◆ **SHORT EXERCISE 1**: In the newspaper3k passage, retype the part that opens with the words containing "article.download()" and closes with "7, 1, tzinfo=tzutc())".
◆ **SHORT EXERCISE 2**: Convert the part of the rows that opens with the line containing "How do I perform: Click the 'Enable" and closes with the line containing "1456x830 pixels. (x=1083, y=98)" into a JSON list of strings, one string per line and no blank lines.

--- Start GIVEN PASSAGE ---

6.5.8. newspaper3k: Extract Meaningful Information From an Articles in 2 Lines of Code

!pip install newspaper3k nltk

If you want to quickly extract meaningful information from an article in a few lines of code, try newspaper3k.

from newspaper import Article
import nltk

nltk.download("punkt")
[nltk_data] Downloading package punkt to /home/khuyen/nltk_data...
[nltk_data]   Package punkt is already up-to-date!
True
url = "https://www.dataquest.io/blog/learn-data-science/"
article = Article(url)
article.download()
article.parse()
article.title
'How to Learn Data Science (A step-by-step guide)'
article.publish_date
datetime.datetime(2020, 5, 4, 7, 1, tzinfo=tzutc())
article.top_image
'https://www.dataquest.io/wp-content/uploads/2020/05/learn-data-science.jpg'
article.nlp()
article.summary
'How to Learn Data ScienceSo how do you start to learn data science?\nIf you want to learn data science or just pick up some data science skills, your first goal should be to learn to love data.\nRather, consider it as a rough set of guidelines to follow as you learn data science on your own path.\nI personally believe that anyone can learn data science if they approach it with the right frame of mind.\nI’m also the founder of Dataquest, a site that helps you learn data science in your browser.'
article.keywords
['scientists',
 'guide',
 'learning',
 'youre',
 'science',
 'work',
 'skills',
 'youll',
 'data',
 'learn',
 'stepbystep',
 'need']

Link to newspaper3k.

6.5.9. Questgen.ai: Question Generator in Python

!pip install git+https://github.com/ramsrigouthamg/Questgen.ai
!pip install git+https://github.com/boudinfl/pke.git

!python -m nltk.downloader universal_tagset
!python -m spacy download en 
!wget https://github.com/explosion/sense2vec/releases/download/v1.0.0/s2v_reddit_2015_md.tar.gz
!tar -xvf  s2v_reddit_2015_md.tar.gz

It can be time-consuming to generate questions for a document. Wouldn’t it be nice if you can automatically generate questions using Python? That is when Questgen.ai comes in handy.

With a few lines of code, the questions for your document are automatically generated.

--- End GIVEN PASSAGE ---
--- Start SUPPLIED INFORMATION ---

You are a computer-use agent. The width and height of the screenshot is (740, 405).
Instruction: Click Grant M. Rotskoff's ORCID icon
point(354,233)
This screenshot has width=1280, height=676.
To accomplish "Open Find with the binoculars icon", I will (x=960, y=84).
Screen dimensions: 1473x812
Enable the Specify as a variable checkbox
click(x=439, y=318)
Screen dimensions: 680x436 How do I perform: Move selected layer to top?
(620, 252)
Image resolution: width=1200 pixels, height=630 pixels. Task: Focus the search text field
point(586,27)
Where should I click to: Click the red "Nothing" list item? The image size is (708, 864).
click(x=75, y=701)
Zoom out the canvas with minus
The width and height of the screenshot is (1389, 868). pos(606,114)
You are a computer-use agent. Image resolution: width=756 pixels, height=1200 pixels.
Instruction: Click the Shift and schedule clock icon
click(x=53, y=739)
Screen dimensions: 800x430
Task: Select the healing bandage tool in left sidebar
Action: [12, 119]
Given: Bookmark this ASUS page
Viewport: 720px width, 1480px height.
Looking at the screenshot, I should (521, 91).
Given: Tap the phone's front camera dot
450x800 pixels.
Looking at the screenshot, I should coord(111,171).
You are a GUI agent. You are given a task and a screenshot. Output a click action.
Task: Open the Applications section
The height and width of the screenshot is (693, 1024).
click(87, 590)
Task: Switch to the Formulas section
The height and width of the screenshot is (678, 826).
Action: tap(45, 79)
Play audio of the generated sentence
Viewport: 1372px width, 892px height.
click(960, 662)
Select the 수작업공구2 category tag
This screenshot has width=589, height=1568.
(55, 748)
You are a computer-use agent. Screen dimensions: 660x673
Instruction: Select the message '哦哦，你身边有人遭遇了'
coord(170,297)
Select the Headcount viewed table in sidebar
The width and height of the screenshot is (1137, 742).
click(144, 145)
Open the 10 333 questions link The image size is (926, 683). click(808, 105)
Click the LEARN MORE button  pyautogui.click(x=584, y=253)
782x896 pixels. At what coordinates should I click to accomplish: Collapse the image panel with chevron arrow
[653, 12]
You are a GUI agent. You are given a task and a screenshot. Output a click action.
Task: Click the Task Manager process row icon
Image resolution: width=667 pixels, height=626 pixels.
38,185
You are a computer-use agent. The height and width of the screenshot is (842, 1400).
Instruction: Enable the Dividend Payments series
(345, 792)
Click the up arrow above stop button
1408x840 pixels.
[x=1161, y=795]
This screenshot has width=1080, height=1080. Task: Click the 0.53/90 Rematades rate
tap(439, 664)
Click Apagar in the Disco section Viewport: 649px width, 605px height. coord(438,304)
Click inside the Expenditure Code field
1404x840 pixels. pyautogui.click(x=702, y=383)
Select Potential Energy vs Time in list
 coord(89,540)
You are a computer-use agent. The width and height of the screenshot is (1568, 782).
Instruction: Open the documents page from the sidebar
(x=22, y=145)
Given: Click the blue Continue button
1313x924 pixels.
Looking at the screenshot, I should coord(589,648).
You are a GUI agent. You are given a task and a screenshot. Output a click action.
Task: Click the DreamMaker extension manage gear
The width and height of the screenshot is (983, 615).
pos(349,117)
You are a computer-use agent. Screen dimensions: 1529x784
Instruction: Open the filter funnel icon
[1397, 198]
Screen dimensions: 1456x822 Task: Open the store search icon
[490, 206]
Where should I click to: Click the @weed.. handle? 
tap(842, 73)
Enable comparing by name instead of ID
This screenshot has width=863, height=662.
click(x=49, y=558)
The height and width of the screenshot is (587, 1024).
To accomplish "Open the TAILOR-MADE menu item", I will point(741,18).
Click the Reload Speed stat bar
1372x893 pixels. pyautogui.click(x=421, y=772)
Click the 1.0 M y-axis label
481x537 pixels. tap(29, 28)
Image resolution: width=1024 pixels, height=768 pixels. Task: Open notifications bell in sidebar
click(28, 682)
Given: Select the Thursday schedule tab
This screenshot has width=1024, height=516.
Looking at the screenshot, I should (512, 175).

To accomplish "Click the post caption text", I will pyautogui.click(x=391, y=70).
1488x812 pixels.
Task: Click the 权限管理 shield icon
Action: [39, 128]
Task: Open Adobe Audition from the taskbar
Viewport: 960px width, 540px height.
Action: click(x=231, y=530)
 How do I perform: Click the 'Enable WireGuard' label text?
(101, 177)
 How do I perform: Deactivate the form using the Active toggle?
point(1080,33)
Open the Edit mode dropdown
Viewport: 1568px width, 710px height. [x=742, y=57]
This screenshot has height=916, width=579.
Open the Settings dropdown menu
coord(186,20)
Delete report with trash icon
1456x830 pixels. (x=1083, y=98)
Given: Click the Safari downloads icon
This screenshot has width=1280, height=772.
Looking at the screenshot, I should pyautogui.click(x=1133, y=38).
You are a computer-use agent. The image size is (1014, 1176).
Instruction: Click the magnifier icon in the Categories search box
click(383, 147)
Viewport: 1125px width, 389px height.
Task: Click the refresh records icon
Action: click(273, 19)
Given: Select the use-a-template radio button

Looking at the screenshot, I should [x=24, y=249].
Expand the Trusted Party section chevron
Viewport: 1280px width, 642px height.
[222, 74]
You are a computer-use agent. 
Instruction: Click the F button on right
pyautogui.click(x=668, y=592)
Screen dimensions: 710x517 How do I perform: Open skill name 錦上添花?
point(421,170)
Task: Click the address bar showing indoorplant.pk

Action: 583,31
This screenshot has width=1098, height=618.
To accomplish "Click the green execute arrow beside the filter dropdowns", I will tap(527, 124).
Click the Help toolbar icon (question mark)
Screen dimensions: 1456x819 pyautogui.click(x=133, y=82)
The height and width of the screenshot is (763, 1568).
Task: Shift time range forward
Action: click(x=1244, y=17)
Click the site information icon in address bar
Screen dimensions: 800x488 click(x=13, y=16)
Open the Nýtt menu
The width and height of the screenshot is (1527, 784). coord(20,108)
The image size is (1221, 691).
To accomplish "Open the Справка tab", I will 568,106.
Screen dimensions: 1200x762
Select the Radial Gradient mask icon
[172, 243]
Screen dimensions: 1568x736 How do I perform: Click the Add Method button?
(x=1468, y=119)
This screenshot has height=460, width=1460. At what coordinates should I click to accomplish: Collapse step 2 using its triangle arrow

--- End SUPPLIED INFORMATION ---

◆ **TASK ANSWER 1**:
article.download()
article.parse()
article.title
'How to Learn Data Science (A step-by-step guide)'
article.publish_date
datetime.datetime(2020, 5, 4, 7, 1, tzinfo=tzutc())

◆ **TASK ANSWER 2**:
[
  " How do I perform: Click the 'Enable WireGuard' label text?",
  "(101, 177)",
  " How do I perform: Deactivate the form using the Active toggle?",
  "point(1080,33)",
  "Open the Edit mode dropdown",
  "Viewport: 1568px width, 710px height. [x=742, y=57]",
  "This screenshot has height=916, width=579.",
  "Open the Settings dropdown menu",
  "coord(186,20)",
  "Delete report with trash icon",
  "1456x830 pixels. (x=1083, y=98)"
]